This is optimal: it can be shown by a similar
information-theoretic argument to the one above that sorting $N$
elements in the comparison model requires $\bigOmega{\frac{N}{B}
  \log_{\frac{M}{B}} \frac{N}{B}}$ memory transfers
\cite{DBLP:journals/cacm/AggarwalV88}.

\def\sortingbound{\frac{N}{B} \log_{\frac{M}{B}} \frac{N}{B}}

\subsection{Permutation}
\label{sec:external-memory:permutation}

The permutation problem is, given $N$ elements and a permutation, to
rearrange the elements according to that permutation. We can do this
in $\bigO{N}$ memory transfers by moving each element to its new position,
ignoring locality. We can also solve the problem with
$\bigO{\sortingbound}$ memory transfers by sorting the elements,
sorting the permutation, and then applying the permutation in
reverse. This gives us a bound of
$\bigO{\min\left(N,\;\sortingbound\right)}$.

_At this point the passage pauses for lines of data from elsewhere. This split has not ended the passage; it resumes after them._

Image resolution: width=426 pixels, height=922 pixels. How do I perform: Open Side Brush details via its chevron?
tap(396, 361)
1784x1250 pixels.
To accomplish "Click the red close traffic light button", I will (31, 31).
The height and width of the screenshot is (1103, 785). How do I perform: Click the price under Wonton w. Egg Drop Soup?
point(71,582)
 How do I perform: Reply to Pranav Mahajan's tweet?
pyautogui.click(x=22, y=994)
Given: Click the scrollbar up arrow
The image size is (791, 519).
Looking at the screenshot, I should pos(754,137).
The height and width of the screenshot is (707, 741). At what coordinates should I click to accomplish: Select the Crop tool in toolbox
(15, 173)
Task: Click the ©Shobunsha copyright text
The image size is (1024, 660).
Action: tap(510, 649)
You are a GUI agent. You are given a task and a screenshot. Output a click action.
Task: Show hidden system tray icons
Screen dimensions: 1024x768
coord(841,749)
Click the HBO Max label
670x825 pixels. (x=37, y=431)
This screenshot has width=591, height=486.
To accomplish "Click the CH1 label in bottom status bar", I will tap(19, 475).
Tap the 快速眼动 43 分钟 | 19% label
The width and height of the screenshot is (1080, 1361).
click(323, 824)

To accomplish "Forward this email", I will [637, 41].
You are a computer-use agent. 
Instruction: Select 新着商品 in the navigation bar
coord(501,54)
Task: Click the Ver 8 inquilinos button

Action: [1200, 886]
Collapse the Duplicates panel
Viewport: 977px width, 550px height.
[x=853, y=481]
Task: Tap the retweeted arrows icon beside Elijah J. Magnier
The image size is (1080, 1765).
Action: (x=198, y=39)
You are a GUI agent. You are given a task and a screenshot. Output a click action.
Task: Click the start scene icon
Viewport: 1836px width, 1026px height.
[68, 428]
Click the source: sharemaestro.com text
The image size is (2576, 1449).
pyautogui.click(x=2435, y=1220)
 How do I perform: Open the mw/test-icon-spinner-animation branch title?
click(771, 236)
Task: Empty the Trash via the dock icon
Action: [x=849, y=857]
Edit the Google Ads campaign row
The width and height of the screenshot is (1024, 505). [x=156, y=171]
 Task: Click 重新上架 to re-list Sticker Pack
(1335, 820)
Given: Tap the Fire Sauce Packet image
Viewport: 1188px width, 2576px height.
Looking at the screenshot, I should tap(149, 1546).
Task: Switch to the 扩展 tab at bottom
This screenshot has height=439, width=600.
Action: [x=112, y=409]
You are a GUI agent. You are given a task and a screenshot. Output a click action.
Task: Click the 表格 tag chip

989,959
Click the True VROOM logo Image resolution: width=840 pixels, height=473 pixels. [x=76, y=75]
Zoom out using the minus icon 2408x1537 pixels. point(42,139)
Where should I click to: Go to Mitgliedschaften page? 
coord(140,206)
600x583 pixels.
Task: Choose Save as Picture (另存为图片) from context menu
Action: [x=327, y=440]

In the \emph{indivisible model}, where elements cannot be divided
between blocks, there is a matching lower bound. It remains an open
problem whether one can do better in a general model.


\subsection{Buffer Trees}
\label{sec:buffer-trees}

We noted in Section~\ref{sec:external-memory:sorting} that B-trees are
optimal for searching, but cannot be used as the basis for an optimal
sorting algorithm. The buffer tree \cite{arge-buffer-tree} is a data
structure that provides \proc{Insert}, \proc{Delete},
\proc{Delete-Min}, and \proc{Batched-Search} operations using
$O\left(\frac{1}{B} \log_{\frac{M}{B}} \frac{N}{B}\right)$ amortized
memory transfers per operation. (Notice that this bound is usually
$\littleO{1}$, so it has to be amortized!) \proc{Batched-Search} is a
delayed query: it performs a search for a particular value in the tree
as it appears at a particular time, but does not give the results
immediately; they become available later, after other operations have
been performed.


\section{Cache-Oblivious Model}
\label{sec:cache-oblivious}

The cache-oblivious model is a variation of the external-memory model
introduced by Frigo, Leiserson, Prokop, and Ramachandran in
1999~\cite{flpr-cache-oblivious,prokop-meng}. In this model, the
algorithm does not know the size $M$ of its cache, or the block size
$B$. This means that it cannot perform its own memory management,
explicitly performing memory transfers. Instead, algorithms are RAM
algorithms, and block transfers are performed automatically, triggered
by element accesses, using the offline optimal block replacement
strategy. Though the use of the offline optimal block replacement strategy
sounds like it would pose a problem for practical applications, in
fact there are a number of competitive block replacement strategies
(FIFO, LRU, etc.) that are within a factor of 2 of optimal given a
cache of twice the size.

Though the algorithm does not know the size $M$ of its cache, we will
routinely assume that $M \ge c \cdot B$ for any constant $c$,
i.e. that the cache can hold at least $c$ blocks. (In practice,
however, the algorithms we consider will not require $c$ to be very
large at all.)

From a theoretical standpoint, the cache-oblivious model is appealing
because it is very clean. A cache-oblivious algorithm is simply a RAM
algorithm; it is only the analysis that differs. The cache-oblivious
model also works well for multilevel memory hierarchies, unlike the
external-memory model, which only captures a two-level hierarchy.
Since a cache-oblivious algorithm provides the desired result for any
cache size and block size, it will work with \emph{every} cache and
block size at each level of the hierarchy, thus giving the same bound
overall.


\subsection{Survey of Results}
\label{sec:cache-oblivious:survey}


\paragraph{Searching}
A cache-oblivious variant of the B-tree \cite{btree-focs00,
  btree-soda02, btree-soda02-2} provides the \proc{Insert},
\proc{Delete}, and \proc{Search} operations with $\bigO{\log_{B+1} N}$
memory transfers, as in the external-memory model.

\paragraph{Sorting}
As in the external-memory model, sorting $N$ elements can be performed
cache-obliviously using $\bigO{\sortingbound}$ memory transfers
\cite{flpr-cache-oblivious,brodal-fagerberg-icalp}. Note, however,
that this requires the \emph{tall-cache assumption}: that $M =
\bigOmega{B^{1+\epsilon}}$. The external-memory sorting algorithm does
not require this to be the case. In \cite{brodal-fagerberg-stoc}, it
was shown that the tall-cache assumption is necessary.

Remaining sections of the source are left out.